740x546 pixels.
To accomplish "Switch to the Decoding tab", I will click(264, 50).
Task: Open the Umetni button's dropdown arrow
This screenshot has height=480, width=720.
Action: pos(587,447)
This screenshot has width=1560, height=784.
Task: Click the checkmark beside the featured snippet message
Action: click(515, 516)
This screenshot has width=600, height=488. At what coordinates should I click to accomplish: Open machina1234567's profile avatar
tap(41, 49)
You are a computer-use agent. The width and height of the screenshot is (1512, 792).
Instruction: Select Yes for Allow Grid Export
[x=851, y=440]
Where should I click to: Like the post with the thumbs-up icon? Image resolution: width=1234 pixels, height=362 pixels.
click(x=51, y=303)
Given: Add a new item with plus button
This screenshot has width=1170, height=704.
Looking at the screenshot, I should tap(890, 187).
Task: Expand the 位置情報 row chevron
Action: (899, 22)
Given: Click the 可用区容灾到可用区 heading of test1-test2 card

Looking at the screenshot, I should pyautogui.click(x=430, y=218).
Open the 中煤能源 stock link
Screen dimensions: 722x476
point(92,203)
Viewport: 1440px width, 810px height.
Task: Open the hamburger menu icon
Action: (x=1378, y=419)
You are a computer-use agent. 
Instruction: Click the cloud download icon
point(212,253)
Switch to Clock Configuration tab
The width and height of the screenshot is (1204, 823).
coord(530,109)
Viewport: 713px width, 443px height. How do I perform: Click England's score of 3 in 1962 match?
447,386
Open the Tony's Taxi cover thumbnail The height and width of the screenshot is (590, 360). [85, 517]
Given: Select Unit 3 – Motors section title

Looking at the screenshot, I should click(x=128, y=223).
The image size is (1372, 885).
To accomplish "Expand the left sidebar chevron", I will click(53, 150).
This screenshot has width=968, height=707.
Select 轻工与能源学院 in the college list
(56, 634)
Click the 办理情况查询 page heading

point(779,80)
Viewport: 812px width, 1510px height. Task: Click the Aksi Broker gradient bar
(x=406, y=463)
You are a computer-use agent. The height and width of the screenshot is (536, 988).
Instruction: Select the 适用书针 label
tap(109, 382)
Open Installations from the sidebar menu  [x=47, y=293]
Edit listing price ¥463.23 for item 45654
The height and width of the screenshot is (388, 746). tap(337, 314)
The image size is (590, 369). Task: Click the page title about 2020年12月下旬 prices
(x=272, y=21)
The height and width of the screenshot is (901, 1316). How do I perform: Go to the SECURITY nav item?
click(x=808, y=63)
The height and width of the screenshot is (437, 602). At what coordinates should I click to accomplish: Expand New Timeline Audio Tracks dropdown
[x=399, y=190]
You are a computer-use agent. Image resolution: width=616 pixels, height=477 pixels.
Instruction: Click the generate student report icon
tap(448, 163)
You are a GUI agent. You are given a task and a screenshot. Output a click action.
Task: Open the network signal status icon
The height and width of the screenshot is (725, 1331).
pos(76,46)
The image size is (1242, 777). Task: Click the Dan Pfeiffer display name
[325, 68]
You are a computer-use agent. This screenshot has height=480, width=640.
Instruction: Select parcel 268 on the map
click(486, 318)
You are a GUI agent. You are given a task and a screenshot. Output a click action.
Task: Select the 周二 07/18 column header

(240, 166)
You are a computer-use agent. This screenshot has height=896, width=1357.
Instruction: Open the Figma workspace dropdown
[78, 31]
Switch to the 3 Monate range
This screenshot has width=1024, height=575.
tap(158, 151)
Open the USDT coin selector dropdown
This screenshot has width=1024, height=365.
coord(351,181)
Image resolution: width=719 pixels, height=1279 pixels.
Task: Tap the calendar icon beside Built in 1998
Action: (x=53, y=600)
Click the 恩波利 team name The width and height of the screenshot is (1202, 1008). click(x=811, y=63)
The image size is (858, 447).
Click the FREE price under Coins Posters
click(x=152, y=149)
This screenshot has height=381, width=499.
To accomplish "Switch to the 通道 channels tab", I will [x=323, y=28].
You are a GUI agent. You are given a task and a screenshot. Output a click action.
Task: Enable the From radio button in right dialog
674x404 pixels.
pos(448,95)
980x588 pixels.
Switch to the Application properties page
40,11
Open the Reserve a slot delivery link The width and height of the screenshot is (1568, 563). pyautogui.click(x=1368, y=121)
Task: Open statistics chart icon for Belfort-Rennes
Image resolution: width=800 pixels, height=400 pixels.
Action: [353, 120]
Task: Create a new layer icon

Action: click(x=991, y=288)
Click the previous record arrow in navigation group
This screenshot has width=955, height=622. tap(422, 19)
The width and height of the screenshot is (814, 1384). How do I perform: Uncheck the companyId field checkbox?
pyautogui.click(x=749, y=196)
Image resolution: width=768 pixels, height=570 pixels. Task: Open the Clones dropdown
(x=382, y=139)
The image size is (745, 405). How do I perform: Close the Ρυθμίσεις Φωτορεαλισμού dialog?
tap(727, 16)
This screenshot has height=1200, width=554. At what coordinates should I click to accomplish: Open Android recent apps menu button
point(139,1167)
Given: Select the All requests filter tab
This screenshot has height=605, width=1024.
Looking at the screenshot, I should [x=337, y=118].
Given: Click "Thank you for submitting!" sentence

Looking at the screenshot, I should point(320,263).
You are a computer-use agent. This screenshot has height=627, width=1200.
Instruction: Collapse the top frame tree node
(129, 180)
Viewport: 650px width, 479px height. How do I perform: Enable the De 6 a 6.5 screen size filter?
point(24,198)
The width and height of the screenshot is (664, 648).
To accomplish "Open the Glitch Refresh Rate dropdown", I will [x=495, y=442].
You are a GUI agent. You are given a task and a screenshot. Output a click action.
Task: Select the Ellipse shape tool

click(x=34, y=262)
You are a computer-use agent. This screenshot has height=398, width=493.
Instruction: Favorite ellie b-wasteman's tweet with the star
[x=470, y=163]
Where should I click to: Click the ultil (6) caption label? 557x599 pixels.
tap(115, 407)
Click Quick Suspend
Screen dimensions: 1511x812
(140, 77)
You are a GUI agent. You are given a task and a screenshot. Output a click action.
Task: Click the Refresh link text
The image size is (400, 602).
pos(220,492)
=====
The required response is a complete, exact copy of the records.

→ RESULT BELOW
740x546 pixels.
To accomplish "Switch to the Decoding tab", I will click(264, 50).
Task: Open the Umetni button's dropdown arrow
This screenshot has height=480, width=720.
Action: pos(587,447)
This screenshot has width=1560, height=784.
Task: Click the checkmark beside the featured snippet message
Action: click(515, 516)
This screenshot has width=600, height=488. At what coordinates should I click to accomplish: Open machina1234567's profile avatar
tap(41, 49)
You are a computer-use agent. The width and height of the screenshot is (1512, 792).
Instruction: Select Yes for Allow Grid Export
[x=851, y=440]
Where should I click to: Like the post with the thumbs-up icon? Image resolution: width=1234 pixels, height=362 pixels.
click(x=51, y=303)
Given: Add a new item with plus button
This screenshot has width=1170, height=704.
Looking at the screenshot, I should tap(890, 187).
Task: Expand the 位置情報 row chevron
Action: (899, 22)
Given: Click the 可用区容灾到可用区 heading of test1-test2 card

Looking at the screenshot, I should pyautogui.click(x=430, y=218).
Open the 中煤能源 stock link
Screen dimensions: 722x476
point(92,203)
Viewport: 1440px width, 810px height.
Task: Open the hamburger menu icon
Action: (x=1378, y=419)
You are a computer-use agent. 
Instruction: Click the cloud download icon
point(212,253)
Switch to Clock Configuration tab
The width and height of the screenshot is (1204, 823).
coord(530,109)
Viewport: 713px width, 443px height. How do I perform: Click England's score of 3 in 1962 match?
447,386
Open the Tony's Taxi cover thumbnail The height and width of the screenshot is (590, 360). [85, 517]
Given: Select Unit 3 – Motors section title

Looking at the screenshot, I should click(x=128, y=223).
The image size is (1372, 885).
To accomplish "Expand the left sidebar chevron", I will click(53, 150).
This screenshot has width=968, height=707.
Select 轻工与能源学院 in the college list
(56, 634)
Click the 办理情况查询 page heading

point(779,80)
Viewport: 812px width, 1510px height. Task: Click the Aksi Broker gradient bar
(x=406, y=463)
You are a computer-use agent. The height and width of the screenshot is (536, 988).
Instruction: Select the 适用书针 label
tap(109, 382)
Open Installations from the sidebar menu  [x=47, y=293]
Edit listing price ¥463.23 for item 45654
The height and width of the screenshot is (388, 746). tap(337, 314)
The image size is (590, 369). Task: Click the page title about 2020年12月下旬 prices
(x=272, y=21)
The height and width of the screenshot is (901, 1316). How do I perform: Go to the SECURITY nav item?
click(x=808, y=63)
The height and width of the screenshot is (437, 602). At what coordinates should I click to accomplish: Expand New Timeline Audio Tracks dropdown
[x=399, y=190]
You are a computer-use agent. Image resolution: width=616 pixels, height=477 pixels.
Instruction: Click the generate student report icon
tap(448, 163)
You are a GUI agent. You are given a task and a screenshot. Output a click action.
Task: Open the network signal status icon
The height and width of the screenshot is (725, 1331).
pos(76,46)
The image size is (1242, 777). Task: Click the Dan Pfeiffer display name
[325, 68]
You are a computer-use agent. This screenshot has height=480, width=640.
Instruction: Select parcel 268 on the map
click(486, 318)
You are a GUI agent. You are given a task and a screenshot. Output a click action.
Task: Select the 周二 07/18 column header

(240, 166)
You are a computer-use agent. This screenshot has height=896, width=1357.
Instruction: Open the Figma workspace dropdown
[78, 31]
Switch to the 3 Monate range
This screenshot has width=1024, height=575.
tap(158, 151)
Open the USDT coin selector dropdown
This screenshot has width=1024, height=365.
coord(351,181)
Image resolution: width=719 pixels, height=1279 pixels.
Task: Tap the calendar icon beside Built in 1998
Action: (x=53, y=600)
Click the 恩波利 team name The width and height of the screenshot is (1202, 1008). click(x=811, y=63)
The image size is (858, 447).
Click the FREE price under Coins Posters
click(x=152, y=149)
This screenshot has height=381, width=499.
To accomplish "Switch to the 通道 channels tab", I will [x=323, y=28].
You are a GUI agent. You are given a task and a screenshot. Output a click action.
Task: Enable the From radio button in right dialog
674x404 pixels.
pos(448,95)
980x588 pixels.
Switch to the Application properties page
40,11
Open the Reserve a slot delivery link The width and height of the screenshot is (1568, 563). pyautogui.click(x=1368, y=121)
Task: Open statistics chart icon for Belfort-Rennes
Image resolution: width=800 pixels, height=400 pixels.
Action: [353, 120]
Task: Create a new layer icon

Action: click(x=991, y=288)
Click the previous record arrow in navigation group
This screenshot has width=955, height=622. tap(422, 19)
The width and height of the screenshot is (814, 1384). How do I perform: Uncheck the companyId field checkbox?
pyautogui.click(x=749, y=196)
Image resolution: width=768 pixels, height=570 pixels. Task: Open the Clones dropdown
(x=382, y=139)
The image size is (745, 405). How do I perform: Close the Ρυθμίσεις Φωτορεαλισμού dialog?
tap(727, 16)
This screenshot has height=1200, width=554. At what coordinates should I click to accomplish: Open Android recent apps menu button
point(139,1167)
Given: Select the All requests filter tab
This screenshot has height=605, width=1024.
Looking at the screenshot, I should [x=337, y=118].
Given: Click "Thank you for submitting!" sentence

Looking at the screenshot, I should point(320,263).
You are a computer-use agent. This screenshot has height=627, width=1200.
Instruction: Collapse the top frame tree node
(129, 180)
Viewport: 650px width, 479px height. How do I perform: Enable the De 6 a 6.5 screen size filter?
point(24,198)
The width and height of the screenshot is (664, 648).
To accomplish "Open the Glitch Refresh Rate dropdown", I will [x=495, y=442].
You are a GUI agent. You are given a task and a screenshot. Output a click action.
Task: Select the Ellipse shape tool

click(x=34, y=262)
You are a computer-use agent. This screenshot has height=398, width=493.
Instruction: Favorite ellie b-wasteman's tweet with the star
[x=470, y=163]
Where should I click to: Click the ultil (6) caption label? 557x599 pixels.
tap(115, 407)
Click Quick Suspend
Screen dimensions: 1511x812
(140, 77)
You are a GUI agent. You are given a task and a screenshot. Output a click action.
Task: Click the Refresh link text
The image size is (400, 602).
pos(220,492)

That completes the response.